When we imagine how to use a resource effectively – be that resource a development team, a CPU core, or a port-a-potty – our thoughts usually turn to efficiency. Ideally, the resource gets used at 100% of its capacity: we have enough capacity to serve our needs without generating queues, but not so much that we’re wasting money on idle resources. In practice there are spikes and lulls in traffic, so we should provision enough capacity to handle those spikes when they arrive, but we should always try to minimize the amount of capacity that’s sitting idle.
Except what I just said is bullshit.
In the early chapters of Donald G. Reinertsen’s brain-curdlingly rich Principles of Product Development Flow, I learned a very important and counterintuitive lesson about queueing theory that puts the lie to this naïve aspiration to efficiency-above-all-else. I want to share it with you, because once you understand it you will see the consequences everywhere.
Queueing theory is an unreasonably effective discipline that deals with systems in which tasks take time to get processed, and if there are no processors available then a task has to wait its turn in a queue. Sound familiar? That’s because queueing theory can be used to study basically anything.
In its easiest-to-consume form, queueing theory tells us about average quantities in the steady state of a queueing system. Suppose you’re managing a small supermarket with 3 checkout lines. Customers take different, unpredictable amounts of time to finish their shopping. So they arrive at the checkout line at different intervals. We call the interval between two customers reaching the checkout line the arrival interval.
And customers also take different, unpredictable amounts of time to get checked out. The time it takes from when the cashier scans a customer’s first item to when they finish checking that customer out is called the processing time.
Each of these quantities has some variability in it and can’t be predicted in advance for a particular customer. But you can empirically determine the probability distribution of these quantities:
Given just the information we’ve stated so far, queueing theory can answer a lot of questions about your supermarket. Questions like:
- How long on average will a customer have to wait to check out?
- What proportion of customers will arrive at the checkout counter without having to wait in line?
- Can you get away with pulling an employee off one of the registers to go stock shelves? And if you do that, how will you know when you need to re-staff that register?
These sorts of questions are super important in all sorts of systems, and queueing theory provides a shockingly generalizable framework for answering them. Here’s an important theme that shows up in a huge variety of queueing systems:
The closer you get to full capacity utilization, the longer your queues get. If you’re using 100% of capacity all time, your queues grow to infinity.
This is counterintuitive but absolutely true, so let’s think through it.
What happens when you have no idle capacity
What the hell? Isn’t using capacity efficiently how you’re supposed to get rid of queues? Well yes, but it doesn’t work if you do it all the time. You need some buffer capacity.
Let’s think about a generic queueing system with 5 processors. This system’s manager is all about efficiency, so the system operates at 100% capacity all the time. No idle time. That’s ideal, right?

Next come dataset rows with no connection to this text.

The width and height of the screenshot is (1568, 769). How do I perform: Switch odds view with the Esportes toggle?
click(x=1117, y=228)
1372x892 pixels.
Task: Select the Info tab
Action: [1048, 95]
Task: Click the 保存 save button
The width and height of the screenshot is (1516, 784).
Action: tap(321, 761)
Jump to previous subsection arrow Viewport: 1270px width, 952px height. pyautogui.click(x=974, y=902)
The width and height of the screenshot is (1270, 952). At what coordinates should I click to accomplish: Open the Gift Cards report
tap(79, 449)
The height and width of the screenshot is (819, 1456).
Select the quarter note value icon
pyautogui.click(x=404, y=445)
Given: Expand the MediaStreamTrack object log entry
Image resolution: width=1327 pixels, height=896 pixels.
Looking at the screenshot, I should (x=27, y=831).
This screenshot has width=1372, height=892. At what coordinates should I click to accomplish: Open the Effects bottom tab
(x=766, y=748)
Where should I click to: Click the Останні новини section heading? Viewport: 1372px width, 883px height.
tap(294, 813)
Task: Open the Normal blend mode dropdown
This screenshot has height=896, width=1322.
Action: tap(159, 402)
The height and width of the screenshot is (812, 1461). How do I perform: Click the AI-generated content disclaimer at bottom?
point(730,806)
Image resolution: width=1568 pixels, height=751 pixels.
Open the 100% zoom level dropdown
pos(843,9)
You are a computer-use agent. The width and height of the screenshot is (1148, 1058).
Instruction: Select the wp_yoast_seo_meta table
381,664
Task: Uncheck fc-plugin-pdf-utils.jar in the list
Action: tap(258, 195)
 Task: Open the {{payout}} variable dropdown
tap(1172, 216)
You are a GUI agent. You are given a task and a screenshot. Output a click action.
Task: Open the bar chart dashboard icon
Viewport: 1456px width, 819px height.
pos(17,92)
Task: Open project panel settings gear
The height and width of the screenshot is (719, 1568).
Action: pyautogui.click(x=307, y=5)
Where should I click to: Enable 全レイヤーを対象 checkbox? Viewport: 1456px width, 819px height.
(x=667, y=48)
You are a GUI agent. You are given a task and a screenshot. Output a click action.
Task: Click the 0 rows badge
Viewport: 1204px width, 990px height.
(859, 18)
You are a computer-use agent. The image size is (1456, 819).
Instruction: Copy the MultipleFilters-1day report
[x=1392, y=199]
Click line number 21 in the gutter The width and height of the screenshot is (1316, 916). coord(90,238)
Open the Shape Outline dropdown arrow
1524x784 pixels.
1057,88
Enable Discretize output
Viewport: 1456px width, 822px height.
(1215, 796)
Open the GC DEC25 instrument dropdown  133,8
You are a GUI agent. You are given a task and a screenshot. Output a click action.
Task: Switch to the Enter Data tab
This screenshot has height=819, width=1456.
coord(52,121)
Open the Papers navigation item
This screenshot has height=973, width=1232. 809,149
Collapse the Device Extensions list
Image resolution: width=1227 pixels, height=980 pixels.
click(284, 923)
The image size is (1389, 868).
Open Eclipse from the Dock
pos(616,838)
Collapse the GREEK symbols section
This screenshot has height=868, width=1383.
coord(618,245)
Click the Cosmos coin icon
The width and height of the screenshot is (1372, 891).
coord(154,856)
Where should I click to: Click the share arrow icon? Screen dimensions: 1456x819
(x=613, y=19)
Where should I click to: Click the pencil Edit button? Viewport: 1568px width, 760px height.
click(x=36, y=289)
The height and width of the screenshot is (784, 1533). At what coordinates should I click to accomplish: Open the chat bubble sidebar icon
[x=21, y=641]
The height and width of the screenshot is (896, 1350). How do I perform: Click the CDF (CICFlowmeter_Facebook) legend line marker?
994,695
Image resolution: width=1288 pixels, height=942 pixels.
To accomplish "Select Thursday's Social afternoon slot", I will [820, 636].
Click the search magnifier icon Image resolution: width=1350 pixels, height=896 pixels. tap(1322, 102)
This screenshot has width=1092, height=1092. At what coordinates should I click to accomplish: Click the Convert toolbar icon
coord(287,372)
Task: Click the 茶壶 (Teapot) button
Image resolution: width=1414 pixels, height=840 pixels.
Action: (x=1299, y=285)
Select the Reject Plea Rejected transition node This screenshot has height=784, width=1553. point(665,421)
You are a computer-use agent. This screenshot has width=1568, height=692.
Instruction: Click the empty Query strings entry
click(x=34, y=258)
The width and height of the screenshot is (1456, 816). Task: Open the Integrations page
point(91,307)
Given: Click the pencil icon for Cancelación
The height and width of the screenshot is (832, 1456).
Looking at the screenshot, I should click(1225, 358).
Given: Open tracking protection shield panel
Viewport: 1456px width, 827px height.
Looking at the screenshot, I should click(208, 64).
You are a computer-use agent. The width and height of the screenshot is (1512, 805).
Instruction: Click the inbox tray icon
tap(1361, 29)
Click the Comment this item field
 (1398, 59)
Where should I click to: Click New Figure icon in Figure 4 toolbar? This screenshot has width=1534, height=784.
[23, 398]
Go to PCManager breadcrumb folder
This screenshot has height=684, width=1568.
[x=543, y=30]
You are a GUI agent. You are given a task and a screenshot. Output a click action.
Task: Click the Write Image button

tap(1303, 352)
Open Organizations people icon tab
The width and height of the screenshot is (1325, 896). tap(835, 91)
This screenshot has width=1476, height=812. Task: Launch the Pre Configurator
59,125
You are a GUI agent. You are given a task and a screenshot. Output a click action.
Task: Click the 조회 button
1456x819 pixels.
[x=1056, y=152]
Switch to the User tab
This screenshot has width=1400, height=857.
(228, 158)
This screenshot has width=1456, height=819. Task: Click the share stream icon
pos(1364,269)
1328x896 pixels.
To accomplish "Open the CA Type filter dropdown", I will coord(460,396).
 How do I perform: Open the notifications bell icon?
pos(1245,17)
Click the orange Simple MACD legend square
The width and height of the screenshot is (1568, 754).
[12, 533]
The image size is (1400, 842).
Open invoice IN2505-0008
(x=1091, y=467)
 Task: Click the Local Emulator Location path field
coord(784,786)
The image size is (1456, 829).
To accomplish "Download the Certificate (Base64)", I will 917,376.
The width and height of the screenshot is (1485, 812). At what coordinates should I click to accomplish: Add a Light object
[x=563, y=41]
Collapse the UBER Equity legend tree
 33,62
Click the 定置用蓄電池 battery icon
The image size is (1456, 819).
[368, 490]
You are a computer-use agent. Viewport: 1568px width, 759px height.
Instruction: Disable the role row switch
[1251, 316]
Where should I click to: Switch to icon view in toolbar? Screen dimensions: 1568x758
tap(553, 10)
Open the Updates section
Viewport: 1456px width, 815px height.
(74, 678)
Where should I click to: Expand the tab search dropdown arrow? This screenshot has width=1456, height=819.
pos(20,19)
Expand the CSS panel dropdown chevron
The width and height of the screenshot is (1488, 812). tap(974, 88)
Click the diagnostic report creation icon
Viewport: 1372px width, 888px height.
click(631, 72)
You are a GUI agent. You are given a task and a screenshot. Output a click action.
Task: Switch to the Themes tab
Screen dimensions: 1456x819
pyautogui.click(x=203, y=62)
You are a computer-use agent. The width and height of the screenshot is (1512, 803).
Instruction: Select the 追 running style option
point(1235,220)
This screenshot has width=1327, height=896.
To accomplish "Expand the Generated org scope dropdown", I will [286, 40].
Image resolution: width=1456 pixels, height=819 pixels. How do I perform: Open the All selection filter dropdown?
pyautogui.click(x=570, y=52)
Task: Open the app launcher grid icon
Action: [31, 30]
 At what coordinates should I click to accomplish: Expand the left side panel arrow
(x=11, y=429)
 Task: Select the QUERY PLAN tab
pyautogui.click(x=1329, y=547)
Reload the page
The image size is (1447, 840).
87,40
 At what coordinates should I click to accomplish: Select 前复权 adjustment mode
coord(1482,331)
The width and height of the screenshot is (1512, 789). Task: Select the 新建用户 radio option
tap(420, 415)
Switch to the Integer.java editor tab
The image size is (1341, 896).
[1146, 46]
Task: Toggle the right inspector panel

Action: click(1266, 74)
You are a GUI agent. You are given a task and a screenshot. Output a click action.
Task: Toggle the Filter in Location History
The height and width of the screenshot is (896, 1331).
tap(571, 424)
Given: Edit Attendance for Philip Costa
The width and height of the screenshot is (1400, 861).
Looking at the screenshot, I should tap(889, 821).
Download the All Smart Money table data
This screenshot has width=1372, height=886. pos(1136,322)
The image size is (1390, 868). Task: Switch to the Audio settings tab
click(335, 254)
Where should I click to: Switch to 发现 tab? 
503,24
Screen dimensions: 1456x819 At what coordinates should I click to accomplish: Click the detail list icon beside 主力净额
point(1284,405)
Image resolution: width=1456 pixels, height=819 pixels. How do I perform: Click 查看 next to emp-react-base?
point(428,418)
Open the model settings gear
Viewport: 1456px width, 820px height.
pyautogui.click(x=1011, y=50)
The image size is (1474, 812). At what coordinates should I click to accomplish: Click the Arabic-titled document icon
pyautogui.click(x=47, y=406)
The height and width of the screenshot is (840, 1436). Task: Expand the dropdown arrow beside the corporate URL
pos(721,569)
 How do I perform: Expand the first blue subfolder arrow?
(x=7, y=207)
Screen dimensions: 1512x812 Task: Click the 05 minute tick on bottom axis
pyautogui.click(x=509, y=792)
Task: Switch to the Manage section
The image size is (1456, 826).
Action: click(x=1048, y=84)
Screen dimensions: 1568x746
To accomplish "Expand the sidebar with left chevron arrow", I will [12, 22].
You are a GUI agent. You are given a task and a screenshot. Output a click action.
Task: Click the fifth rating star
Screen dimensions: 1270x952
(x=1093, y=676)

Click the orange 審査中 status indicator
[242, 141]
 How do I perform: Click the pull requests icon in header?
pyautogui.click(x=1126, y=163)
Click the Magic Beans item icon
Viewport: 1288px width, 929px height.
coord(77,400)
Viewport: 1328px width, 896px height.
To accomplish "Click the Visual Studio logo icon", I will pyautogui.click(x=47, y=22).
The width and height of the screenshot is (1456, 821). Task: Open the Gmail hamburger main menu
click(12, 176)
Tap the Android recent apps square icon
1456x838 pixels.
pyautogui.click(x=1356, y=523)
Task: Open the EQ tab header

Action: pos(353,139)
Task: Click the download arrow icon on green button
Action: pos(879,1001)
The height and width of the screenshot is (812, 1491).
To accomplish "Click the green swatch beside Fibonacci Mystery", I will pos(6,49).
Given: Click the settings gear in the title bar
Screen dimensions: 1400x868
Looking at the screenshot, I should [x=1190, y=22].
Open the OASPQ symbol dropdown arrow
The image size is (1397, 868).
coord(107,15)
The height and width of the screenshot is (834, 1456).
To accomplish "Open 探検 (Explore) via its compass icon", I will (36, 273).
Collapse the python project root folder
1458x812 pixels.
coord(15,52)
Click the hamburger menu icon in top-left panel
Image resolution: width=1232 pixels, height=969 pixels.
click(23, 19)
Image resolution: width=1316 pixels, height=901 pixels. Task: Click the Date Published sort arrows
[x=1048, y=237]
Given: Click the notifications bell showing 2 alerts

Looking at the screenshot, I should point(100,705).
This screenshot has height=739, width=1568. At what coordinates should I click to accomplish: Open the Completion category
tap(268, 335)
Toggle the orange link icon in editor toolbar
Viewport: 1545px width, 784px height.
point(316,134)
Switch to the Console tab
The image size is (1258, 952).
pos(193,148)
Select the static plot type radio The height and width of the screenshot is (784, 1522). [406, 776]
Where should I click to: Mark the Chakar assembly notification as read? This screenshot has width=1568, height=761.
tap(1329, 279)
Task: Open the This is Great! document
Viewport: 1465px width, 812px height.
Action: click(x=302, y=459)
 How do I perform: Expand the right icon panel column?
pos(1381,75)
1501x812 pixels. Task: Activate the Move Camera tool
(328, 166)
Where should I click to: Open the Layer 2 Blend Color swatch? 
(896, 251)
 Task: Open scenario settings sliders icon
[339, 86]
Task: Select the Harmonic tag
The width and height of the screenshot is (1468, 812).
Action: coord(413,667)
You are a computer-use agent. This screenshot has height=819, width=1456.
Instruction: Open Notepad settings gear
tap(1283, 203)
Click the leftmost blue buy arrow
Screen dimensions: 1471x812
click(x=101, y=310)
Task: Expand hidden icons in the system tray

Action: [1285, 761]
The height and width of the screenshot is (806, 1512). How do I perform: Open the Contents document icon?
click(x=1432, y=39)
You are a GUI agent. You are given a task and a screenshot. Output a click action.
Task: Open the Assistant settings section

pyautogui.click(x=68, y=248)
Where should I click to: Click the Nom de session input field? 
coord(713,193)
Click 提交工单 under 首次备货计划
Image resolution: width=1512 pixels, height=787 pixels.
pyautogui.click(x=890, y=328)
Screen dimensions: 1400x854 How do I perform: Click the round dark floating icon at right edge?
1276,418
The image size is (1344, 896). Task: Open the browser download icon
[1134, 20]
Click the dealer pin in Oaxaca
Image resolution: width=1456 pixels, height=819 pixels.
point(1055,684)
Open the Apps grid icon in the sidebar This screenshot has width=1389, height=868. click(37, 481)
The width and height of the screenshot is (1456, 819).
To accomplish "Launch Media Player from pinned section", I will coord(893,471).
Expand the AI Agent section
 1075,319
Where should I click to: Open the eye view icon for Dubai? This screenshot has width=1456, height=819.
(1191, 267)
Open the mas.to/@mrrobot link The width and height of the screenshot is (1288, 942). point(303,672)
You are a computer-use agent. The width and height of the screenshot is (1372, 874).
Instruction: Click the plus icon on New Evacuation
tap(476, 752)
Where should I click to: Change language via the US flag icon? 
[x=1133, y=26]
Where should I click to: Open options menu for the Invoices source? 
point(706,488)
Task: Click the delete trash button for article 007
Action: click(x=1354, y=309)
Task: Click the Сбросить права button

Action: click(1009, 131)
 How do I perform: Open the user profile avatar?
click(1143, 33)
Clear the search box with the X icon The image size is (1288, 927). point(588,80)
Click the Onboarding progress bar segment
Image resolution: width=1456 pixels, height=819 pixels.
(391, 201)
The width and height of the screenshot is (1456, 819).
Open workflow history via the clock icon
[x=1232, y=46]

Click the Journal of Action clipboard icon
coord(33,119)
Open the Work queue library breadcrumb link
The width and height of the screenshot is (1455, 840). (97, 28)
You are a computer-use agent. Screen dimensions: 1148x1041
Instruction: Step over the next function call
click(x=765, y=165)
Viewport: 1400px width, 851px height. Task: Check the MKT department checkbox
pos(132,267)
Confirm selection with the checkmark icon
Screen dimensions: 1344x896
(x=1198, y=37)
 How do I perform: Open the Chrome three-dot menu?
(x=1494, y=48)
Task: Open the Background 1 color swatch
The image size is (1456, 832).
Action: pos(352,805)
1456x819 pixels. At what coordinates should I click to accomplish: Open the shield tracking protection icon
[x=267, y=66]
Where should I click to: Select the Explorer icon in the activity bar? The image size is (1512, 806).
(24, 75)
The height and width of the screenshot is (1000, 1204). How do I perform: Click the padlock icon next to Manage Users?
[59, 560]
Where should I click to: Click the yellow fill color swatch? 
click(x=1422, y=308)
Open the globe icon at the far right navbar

Sure, okay, now what happens when a task gets completed? If we want to make sure we’re always operating at 100% capacity, then there needs to be a task waiting behind that one. Otherwise we’d end up with an idle processor. So our queueing system must look more like this:
In order to operate at 100% capacity all the time, we need to have at least as many tasks queued as there are processors. But wait! That means that when another new task arrives, it has to get in line behind those other tasks in the queue! Here’s what our system might look like a little while later:
Some queues may be longer than others, but no queue is ever empty. This forces the total number of items in the queue to grow without limit. Eventually our system will look like this:
If you don’t quite believe it, I don’t blame you. Go back through the logic and convince yourself. It took me a while to absorb the idea too.
What this means for teams
You can think of a team as a queueing system. Tasks arrive in your queue at random intervals, and they take unpredictable amounts of time to complete. Each member of the team is a processor, and when everybody’s working as hard as they can, the system is at 100% capacity.
That’s what a Taylorist manager would want: everybody working as hard as they can, all the time, with no waste of capacity. But as we’ve seen, in any system with variability, that’s an unachievable goal. The closer you get to full capacity utilization, the faster your queues grow. The longer your queues are, the longer the average task waits in the queue before getting done. It gets bad real fast:
So there are very serious costs to pushing your capacity too hard for too long:
- Your queues get longer, which itself is demotivating. People are less effective when they don’t feel that their work is making a difference (see The Progress Principle)
- The average wait time between a task arriving and a getting done rises linearly with queue length. With long wait times, you hemorrhage value: you commit time and energy to ideas that might not be relevant anymore by the time you get around to them (again: read the crap out of Principles of Product Development Flow)
- Since you’re already operating at or near full capacity, you can’t even deploy extra capacity to knock those queues down: it becomes basically impossible to ever get rid of them.
- The increased wait time in your ticket queue creates long feedback times, nullifying the benefit of agile techniques.
Efficiency isn’t the holy grail
Any queueing system operating at full capacity is gonna build up giant queues. That includes your team. What should you do about it?
Just by being aware that this relationship exists, you can gain a lot of intuition about team dynamics. What I’m taking away from it is this: There’s a tradeoff between how fast your team gets planned work done and how long it takes your team to get around to tasks. This changes the way I think about side projects, and makes me want to find the sweet spot. Let me know what you take away from it.